Figure 6. O-GlcNAcylation and HCF-1 recruits BAP1 to deubiquitinate PGC-1α

(A-F) HEK 293T cells were transfected and treated as indicated. (A) BAP1 interacts with HCF-1. (B) Ubiquitination of PGC-1α was determined with/without BAP1 overexpression. Relative ubiquitination normalized to the protein level is shown. (C) Interaction between PGC-1α and BAP1 was examined by checking recovery of PGC-1α from metal affinity purification of His-tagged BAP1. (D) Stability and (E) ubiquitination of PGC-1α are shown when co-transfected with OGT, HCF-1 and BAP1. Relative ubiquitination normalized to protein level is shown. (F) Stability of PGC-1α in response to BAP1 knockdown. Knockdown efficiency is shown in Figure S6A. (G) BAP1 gene expression in HFD and db/db mice compared to age-matched wildtype mice revealed by real time PCR (n = 4-5). (H-J) 12-week-old C57BL/6 male mice (n = 4) were injected with GFP or f-BAP1 adenoviruses through tail vein. Protein expression (H, day 5), Pck1 gene expression (I, day 5) and pyruvate tolerance test (J, day 3) were determined. (G, I) *, P < 0.05; ***, P < 0.001 by two-tailed t-test. (J) *, P < 0.05 by ANOVA with a Bonferroni’s post hoc test compared with the control. All values represent mean ± SEM.

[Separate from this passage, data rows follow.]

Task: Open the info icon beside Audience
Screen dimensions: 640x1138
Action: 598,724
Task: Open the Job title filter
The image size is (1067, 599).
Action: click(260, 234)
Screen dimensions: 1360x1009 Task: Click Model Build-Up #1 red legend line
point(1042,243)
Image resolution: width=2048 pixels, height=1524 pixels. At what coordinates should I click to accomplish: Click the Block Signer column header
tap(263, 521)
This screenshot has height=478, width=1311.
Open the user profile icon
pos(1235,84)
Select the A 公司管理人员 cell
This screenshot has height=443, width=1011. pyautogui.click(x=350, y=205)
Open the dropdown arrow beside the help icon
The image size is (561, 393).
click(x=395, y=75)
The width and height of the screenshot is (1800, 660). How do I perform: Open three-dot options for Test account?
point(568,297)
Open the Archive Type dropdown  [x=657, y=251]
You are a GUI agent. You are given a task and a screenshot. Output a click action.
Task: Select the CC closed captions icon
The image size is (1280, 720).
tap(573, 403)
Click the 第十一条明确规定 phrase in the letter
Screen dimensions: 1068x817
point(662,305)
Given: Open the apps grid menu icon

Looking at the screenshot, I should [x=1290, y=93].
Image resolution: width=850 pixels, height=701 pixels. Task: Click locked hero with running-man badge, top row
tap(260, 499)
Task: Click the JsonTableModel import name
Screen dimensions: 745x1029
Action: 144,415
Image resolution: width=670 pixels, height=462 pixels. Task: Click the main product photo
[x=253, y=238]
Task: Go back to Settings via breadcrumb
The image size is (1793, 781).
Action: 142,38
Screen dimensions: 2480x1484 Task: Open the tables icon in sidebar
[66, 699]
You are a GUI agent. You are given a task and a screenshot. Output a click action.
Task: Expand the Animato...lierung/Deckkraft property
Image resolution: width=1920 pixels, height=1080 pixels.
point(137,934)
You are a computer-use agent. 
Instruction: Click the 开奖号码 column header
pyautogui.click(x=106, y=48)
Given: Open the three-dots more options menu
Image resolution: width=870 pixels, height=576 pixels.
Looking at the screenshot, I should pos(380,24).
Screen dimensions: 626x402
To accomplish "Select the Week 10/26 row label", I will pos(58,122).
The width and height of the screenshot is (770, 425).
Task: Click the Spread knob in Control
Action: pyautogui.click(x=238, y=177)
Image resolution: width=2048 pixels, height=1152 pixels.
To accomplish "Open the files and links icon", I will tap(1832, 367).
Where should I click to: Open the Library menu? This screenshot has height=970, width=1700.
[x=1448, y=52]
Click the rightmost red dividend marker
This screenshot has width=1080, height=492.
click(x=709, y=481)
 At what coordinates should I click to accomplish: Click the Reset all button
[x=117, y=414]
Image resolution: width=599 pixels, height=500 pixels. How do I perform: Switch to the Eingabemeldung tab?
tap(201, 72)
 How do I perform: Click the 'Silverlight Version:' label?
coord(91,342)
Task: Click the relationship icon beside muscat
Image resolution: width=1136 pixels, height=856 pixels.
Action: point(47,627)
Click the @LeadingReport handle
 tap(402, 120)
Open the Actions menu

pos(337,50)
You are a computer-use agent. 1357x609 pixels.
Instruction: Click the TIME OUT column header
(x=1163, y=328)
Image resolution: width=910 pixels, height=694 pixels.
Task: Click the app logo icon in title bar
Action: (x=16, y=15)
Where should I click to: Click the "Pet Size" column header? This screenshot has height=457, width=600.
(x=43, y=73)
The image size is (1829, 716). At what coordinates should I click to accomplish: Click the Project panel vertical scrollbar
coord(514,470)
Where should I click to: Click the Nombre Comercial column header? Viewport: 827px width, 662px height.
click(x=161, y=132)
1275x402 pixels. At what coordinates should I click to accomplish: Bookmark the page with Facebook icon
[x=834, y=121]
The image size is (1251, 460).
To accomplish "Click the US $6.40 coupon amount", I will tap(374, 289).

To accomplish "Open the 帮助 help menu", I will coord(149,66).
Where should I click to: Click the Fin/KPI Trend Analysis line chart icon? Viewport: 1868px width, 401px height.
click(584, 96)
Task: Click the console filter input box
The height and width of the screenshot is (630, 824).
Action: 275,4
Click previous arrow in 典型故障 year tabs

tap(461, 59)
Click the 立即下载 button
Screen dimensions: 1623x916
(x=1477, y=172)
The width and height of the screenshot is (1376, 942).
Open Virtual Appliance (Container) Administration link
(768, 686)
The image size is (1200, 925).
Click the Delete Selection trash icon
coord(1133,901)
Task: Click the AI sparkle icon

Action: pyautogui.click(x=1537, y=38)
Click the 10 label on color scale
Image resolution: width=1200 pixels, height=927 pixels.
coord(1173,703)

Figure 7. Hepatic knockdown of OGT and HCF-1 improves glucose homeostasis in diabetic mice

(A) Global O-GlcNAcylation level and OGT expression and (B) HCF-1 protein expression in livers of age-matched C57Bl/6 mice on normal diet (WT and ND), on high fat diet (HFD) and db/db mice (n = 4-5). nc- and m-refer to nucleocytoplasmic and mitochondrial forms of OGT, respectively. Densitometric analysis is shown in Figure S7 C-E. (C, D) 12-week-old db/db male mice (n = 4-6) were infected with shRNA adenoviruses. (C) Glucose tolerance test (day 3). (D) G6pc mRNA expression in liver (day 7). *, #, P < 0.05; **, P < 0.01 by ANOVA with a Bonferroni’s post hoc test compared with scrambled shRNA. All values represent mean ± SEM.